Дмитрий Кудышев был не из той породы людей, которых тюрьма и каторга ломают и душевно и физически. Он захватил с собою туда такой запас жизнерадостности, здоровья, а главное — веры в свою правду и окончательное торжество ее в будущем, которое не казалось ему особенно далеким, что не только ни в чем не раскаивался и в этом смысле не исправлялся, но портился. Сознание того, что он страдает за высокие идеи, превращало его в собственных глазах в «героя», а лишения и страдания каторги лишь подливали масла в огонь злобы и ненависти к правительству, пробуждая темные инстинкты мстительности…

«Будет некогда день, и погибнет Ваал» — строчка из стихов Надсона сделалась его любимым присловием во всех случаях каторжной жизни, когда начальство пользовалось бесправным положением каторжан, давая чувствовать свою тяжелую и властную руку. Помогало в деле стойкости и то обстоятельство, что каторга надолго отрезала Дмитрия Николаевича от действительной российской жизни с годами политической реакции, с долгими «сумерками», плодившими в изобилии, с одной стороны, чеховских «унтеров Пришибеевых», а с другой — «Ионычей». Каторга, так сказать, замариновала Дмитрия в первобытном состоянии веры и надежд, да прибавила еще воинственности.

Чтобы понял и почувствовал читатель, что сделала каторга с душой Дмитрия Николаевича, я, предвосхитив время событий, приведу стихи, которые написал он по выходе из каторжной тюрьмы на поселение, что еще должно случиться в 1892 году. Вот этот воинственный пафос:


Нет, головы своей я не склоню покорно
И не скажу: «Напрасная борьба!».
Своих колен я не склоню позорно
Перед врагом, с смирением раба!
Пусть в лагере врагов победу торжествуют
И гимн поют в честь пошлости и тьмы,
Пусть там злорадствуют, смеются и пируют,
И пусть измучены, изранены все мы!..
С открытой грудью, безоружный, слабый,
Но грозный знаменем, которое несу,
Вперед пойду, погибну смертью славной.
Но жертвы идолам врагов не принесу.

Вот подлинный документ из семейной хроники никудышевского отчего дома.

Мать писала Дмитрию длинные слезливые письма, старший брат делал на них наскоро приписочки с поцелуем. Дмитрий отвечал редко и о чувствах своих не распространялся. «Письмо получено. Здоров. Жизнь течет обычным порядком. Белье получил. Спасибо! Пришлите французскую грамматику и русско-французский словарь. Изучаю язык. Я четыре года отмахал и нигде не отдыхал. Будет некогда день… Всех целую. Ваш Дмитрий Кудышев» — таков был характер его писем с каторги.
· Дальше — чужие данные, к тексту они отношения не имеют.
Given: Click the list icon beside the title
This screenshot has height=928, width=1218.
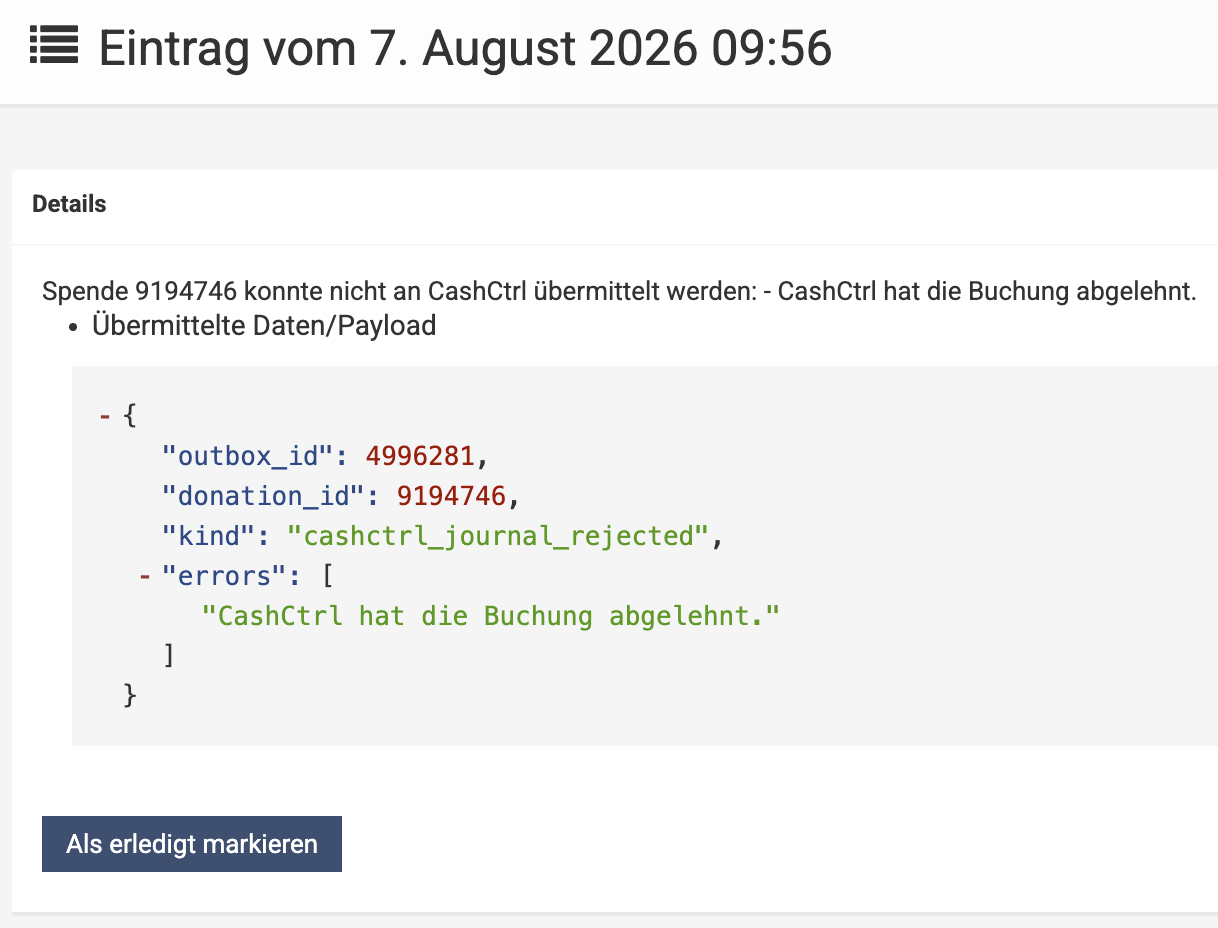Looking at the screenshot, I should 54,45.
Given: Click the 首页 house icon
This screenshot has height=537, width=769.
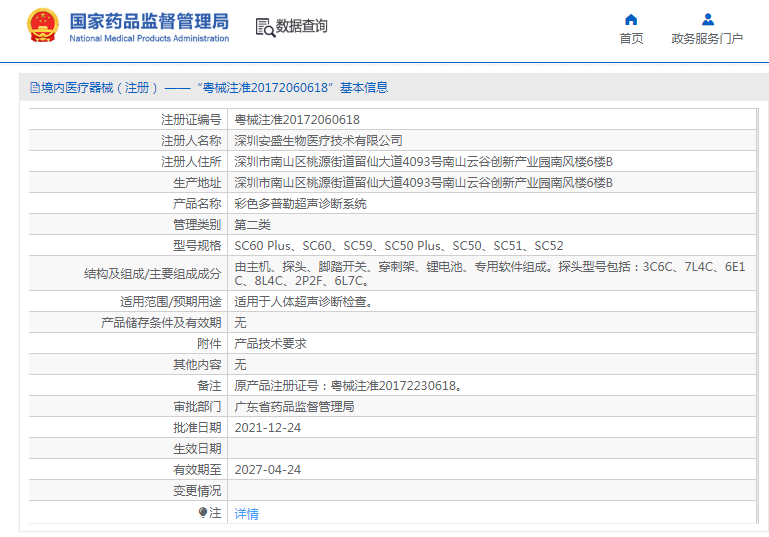Looking at the screenshot, I should pos(631,19).
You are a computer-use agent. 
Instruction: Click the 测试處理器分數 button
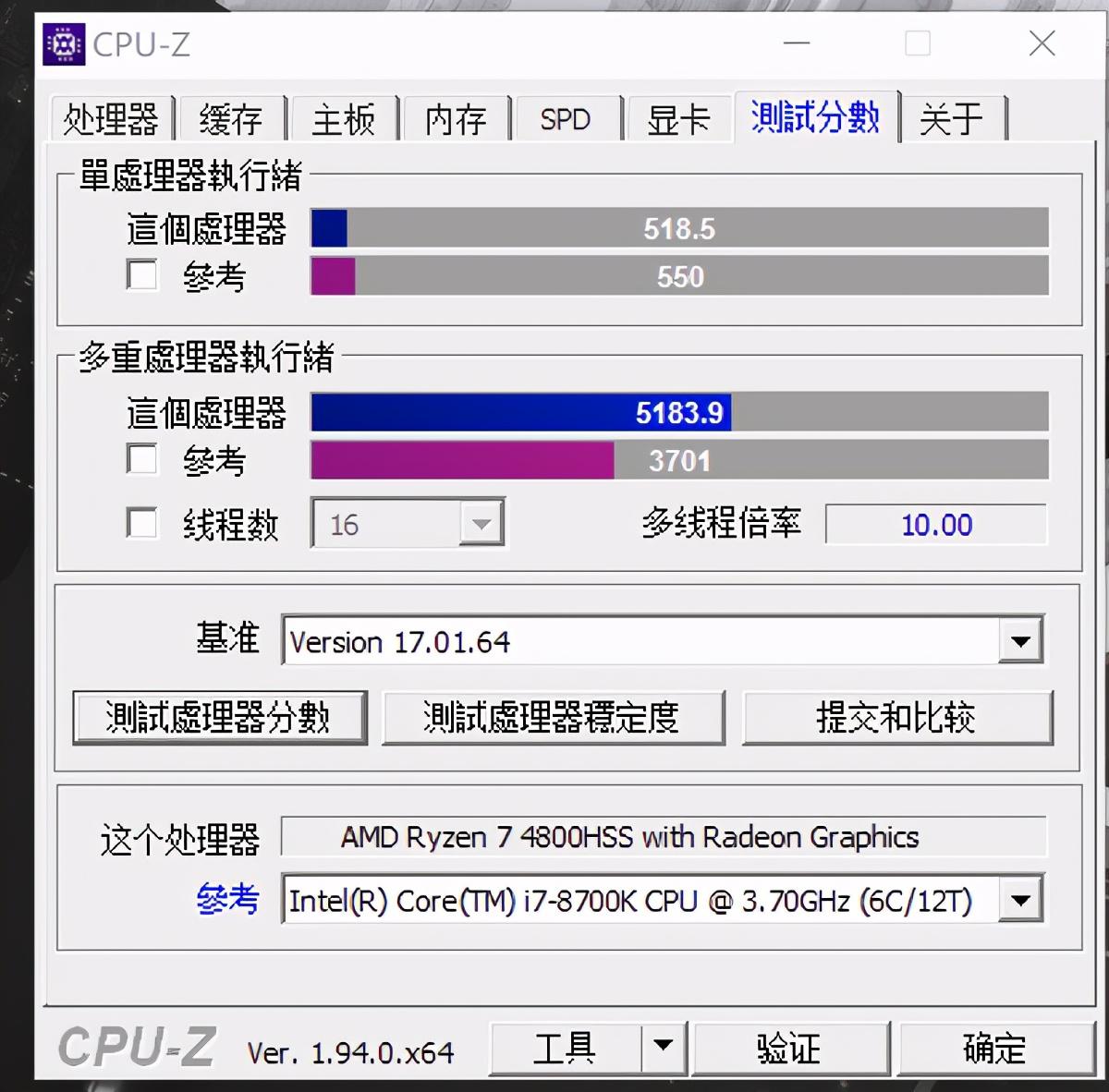click(220, 717)
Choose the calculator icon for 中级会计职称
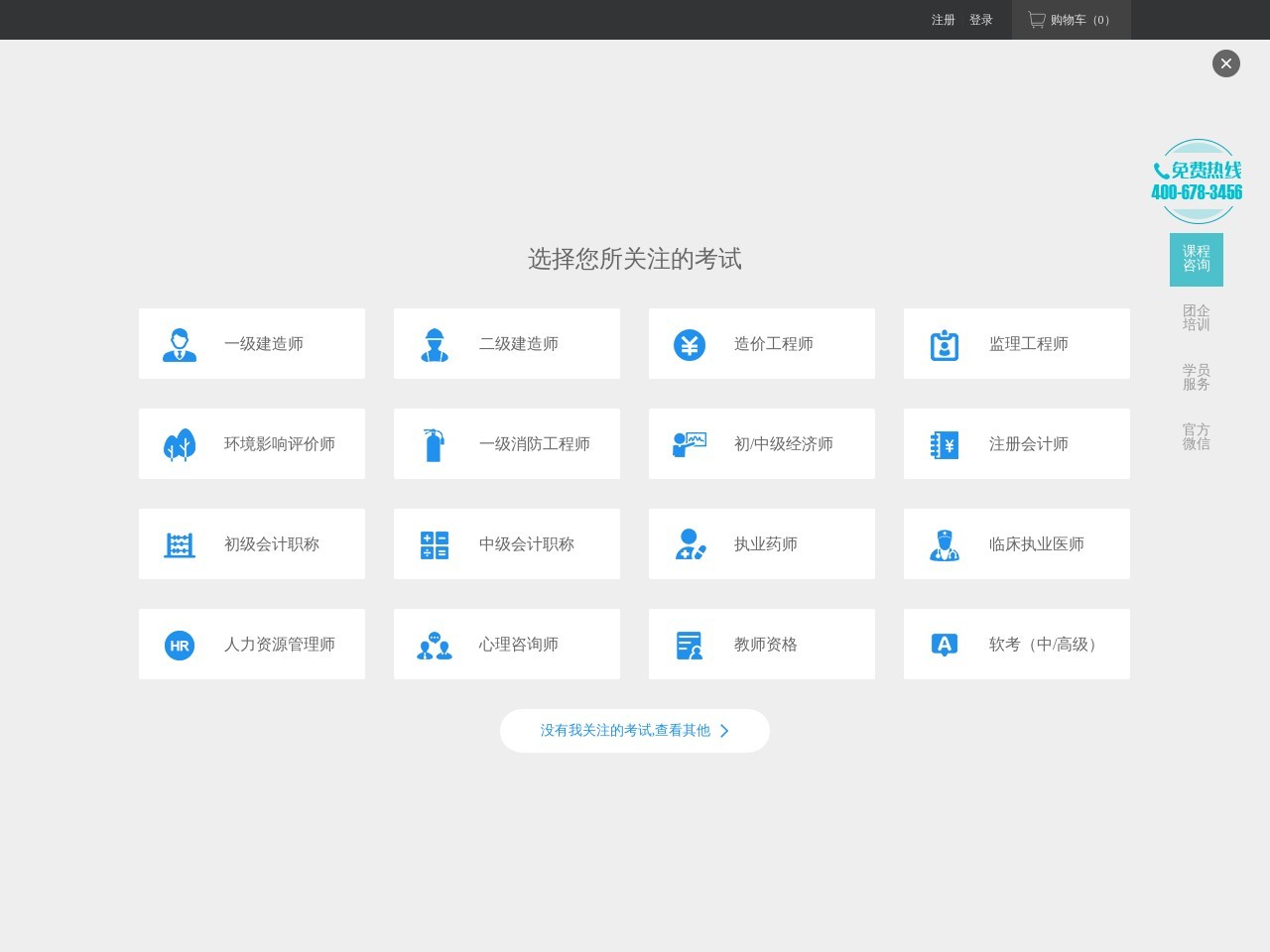Viewport: 1270px width, 952px height. pos(435,544)
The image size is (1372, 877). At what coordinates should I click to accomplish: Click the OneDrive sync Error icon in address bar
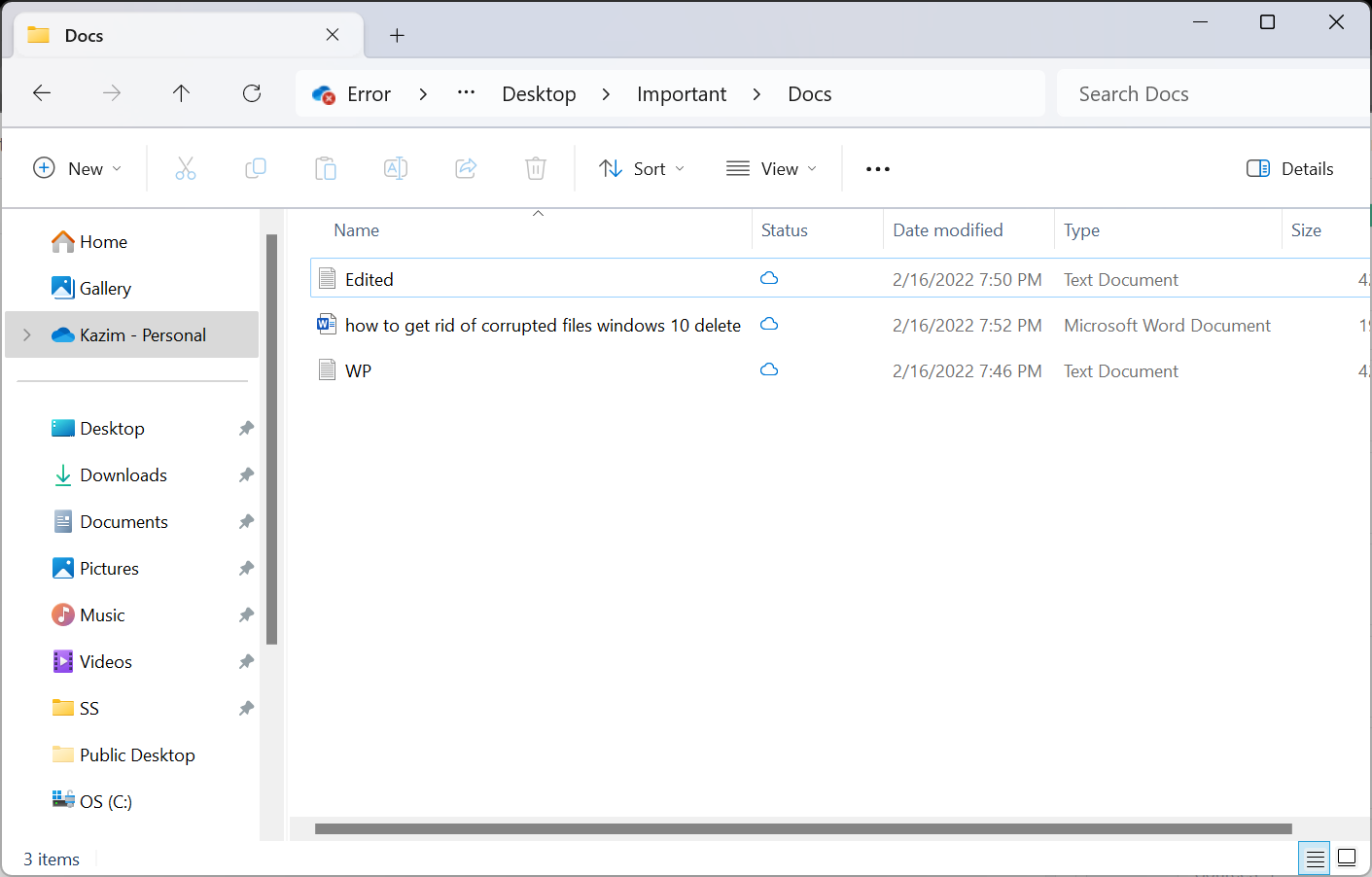(322, 93)
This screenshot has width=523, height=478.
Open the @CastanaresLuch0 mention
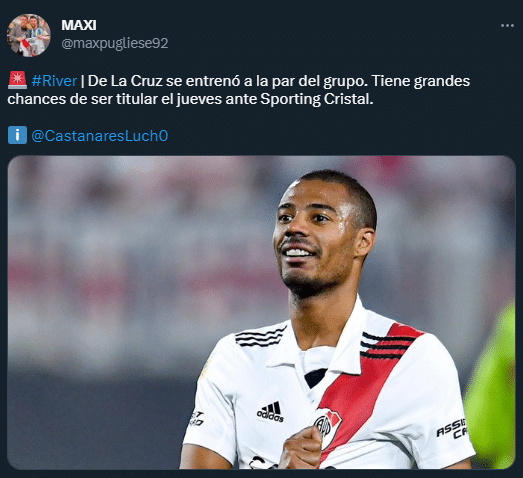click(99, 136)
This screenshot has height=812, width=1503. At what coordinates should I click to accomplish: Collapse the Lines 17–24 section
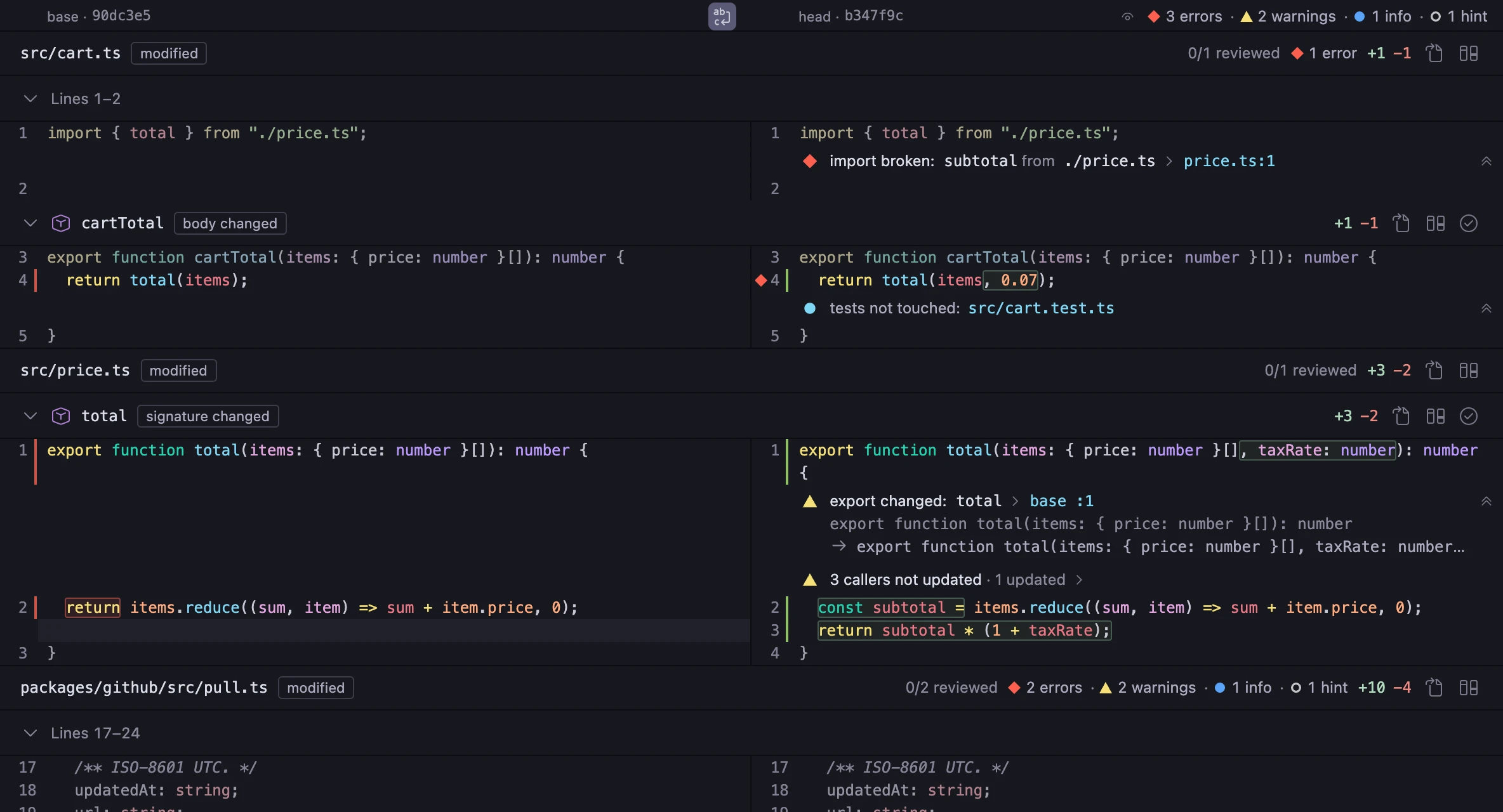pos(30,733)
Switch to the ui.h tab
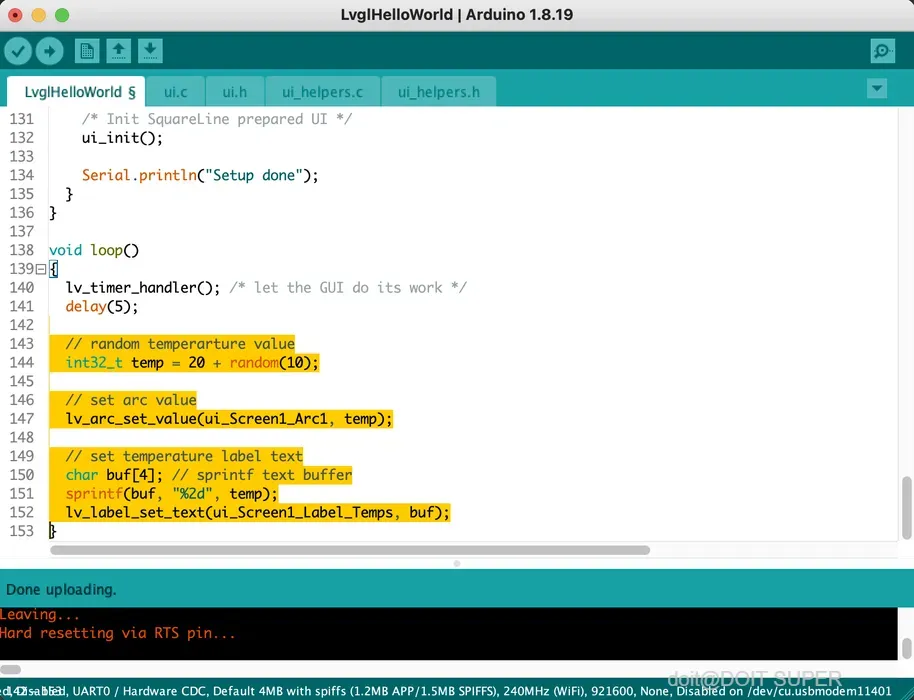The width and height of the screenshot is (914, 700). pyautogui.click(x=234, y=92)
Совсем иначе отражалось тюремное одиночество на Григории Николаевиче.

Страдал он неповинно, героем себя не чувствовал, ни злобой, ни ненавистью не воспылал, но только глубже ушел в самого себя и в свои заветные мысли. От природы мягкий и добрый, склонный к религиозно-мистическим настроениям, он с кротким стоическим равнодушием относился к свалившемуся на его голову несчастью. Потерпев сам от человеческого возмездия за мнимую провинность, он лишь утвердился в мысли, что зла не победишь теми средствами насилия, к которым прибегают как революционеры, так и само правительство, и что зло возможно побеждать только добром, добро же, как золотоносная руда в земле, таится не вне, а внутри нас. И вот. пребывая в одиночестве, как отшельник, возделывал он виноградник души своей. В тюрьме охотно давали так называемые божественные книги, и Григорий запоем читал книги по философии религий, творения отцов церкви, жития святых. Обильную пищу для размышлений в одиночестве давали эти книги. Григорий с головой и сердцем ушел в них. Можно было подумать, что он готовит себя к духовной деятельности.